World Briefs
Cuts off finger in protest
A Serbian union official who chopped off his finger and ate it in a protest over wages that in some cases have not been paid in years, said yesterday he did it to show how desperate he and other workers were.
"We, the workers have nothing to eat, we had to seek some sort of alternative food and I gave them an example," Zoran Bulatovic said. "It hurt like hell."
Mr Bulatovic, a union leader at the Raska Holding textile factory in Novi Pazar in southwest Serbia, used a hacksaw to cut off most of his left-hand little finger. (Reuters)
Serbia to prosecute Gestapo member
Serbia's prosecutor for war crimes said yesterday that measures were in hand to strip a former Gestapo member, Peter Egner, of US nationality so that he could be prosecuted for Nazi war crimes.
The US Ambassador to Serbia, Cameron Munter, told a joint press conference that "American authorities are working with Serb authorities in the way mentioned by Mr Vukcevic." At the end of last August, Mr Vukcevic asked for a probe into Mr Egner, 87, on the grounds that as a member of the Gestapo during World War II, he had organised the execution of Jews and other civilians at a camp in Belgrade and another in a suburb of the city. (AFP)
EU takes deficit action
The European Union officially launched yesterday disciplinary action against France, Greece, Ireland and Spain for allowing their deficits to rise past an EU limit.

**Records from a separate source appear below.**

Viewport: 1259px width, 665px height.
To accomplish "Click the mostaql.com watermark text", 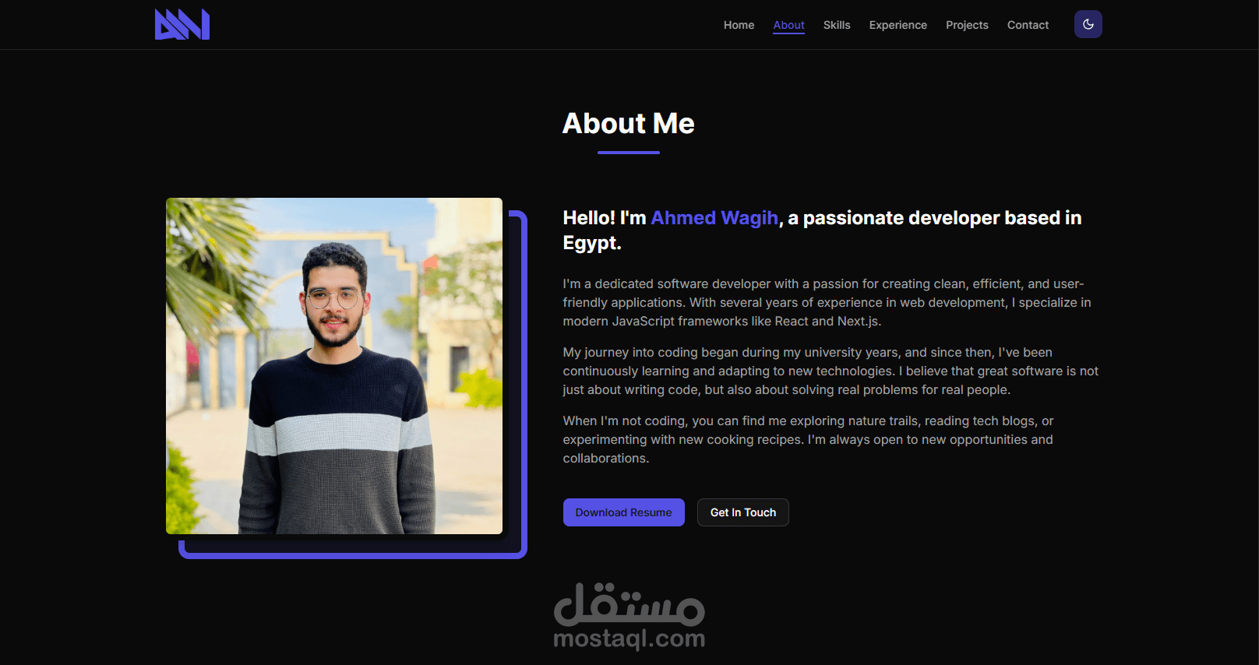I will [630, 639].
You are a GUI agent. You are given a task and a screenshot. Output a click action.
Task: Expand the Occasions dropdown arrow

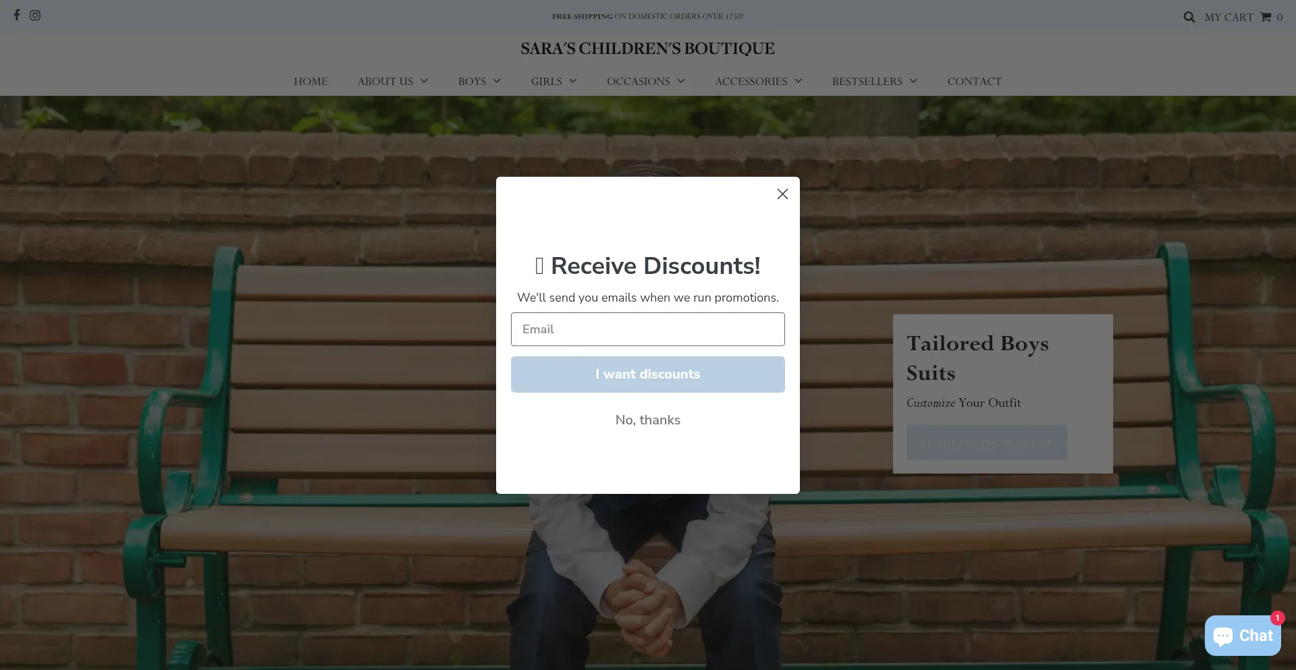click(x=681, y=81)
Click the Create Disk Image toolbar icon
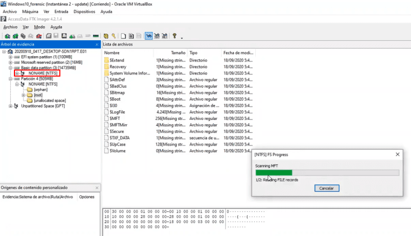Screen dimensions: 411x236 point(48,36)
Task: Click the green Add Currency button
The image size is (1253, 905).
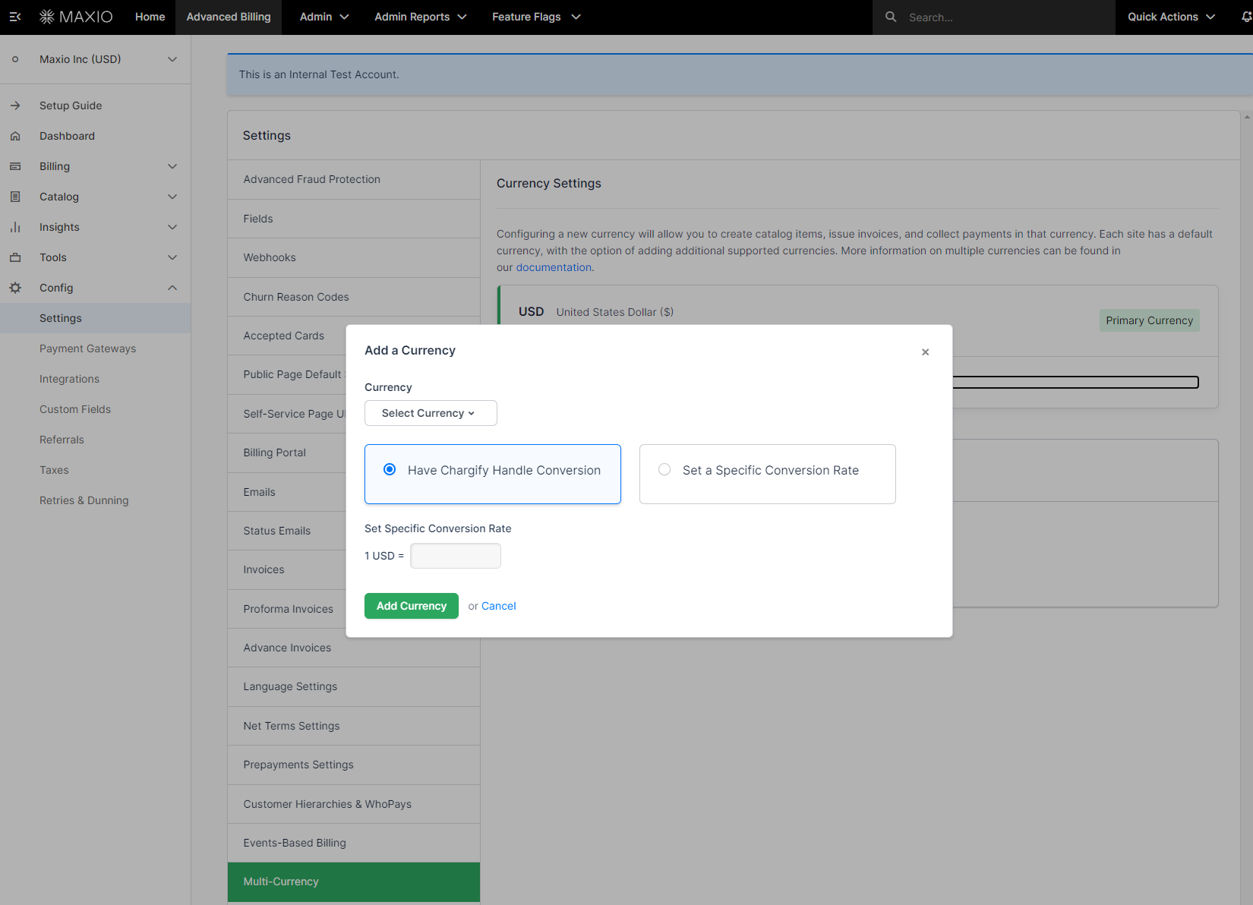Action: pos(411,606)
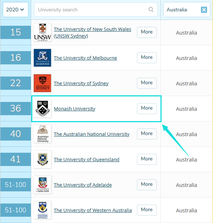Expand More for University of Sydney
Image resolution: width=213 pixels, height=223 pixels.
point(147,83)
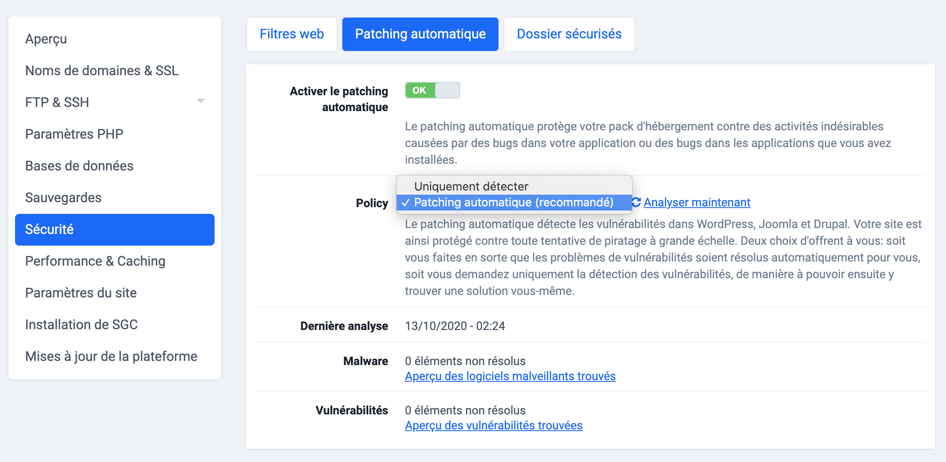Go to Paramètres PHP
This screenshot has height=462, width=946.
coord(74,134)
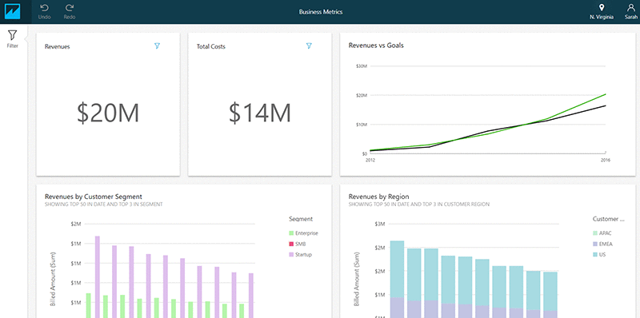Open the Filter pane from the sidebar
Viewport: 640px width, 318px height.
click(x=12, y=39)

Under EU rules, the bloc's member countries are supposed to keep their budget shortfalls to less than three per cent of gross domestic product although they are allowed some leeway when the economy sours.
In a document adopted by foreign ministers in Luxembourg, EU countries urged the four countries and Britain, which is already subject to disciplinary action, to take measures to rein in their deficits by the end of October. (AFP)
Belarus's Lukashenko meets Pope
Belarus President Alexander Lukashenko met with Pope Benedict XVI yesterday during his first trip to western Europe since an EU travel ban was relaxed in October, the Vatican said.
The authoritarian leader, once dubbed "Europe's last dictator" by the United States, made the Vatican and Italy his first foray to the region since 1996, when he visited France.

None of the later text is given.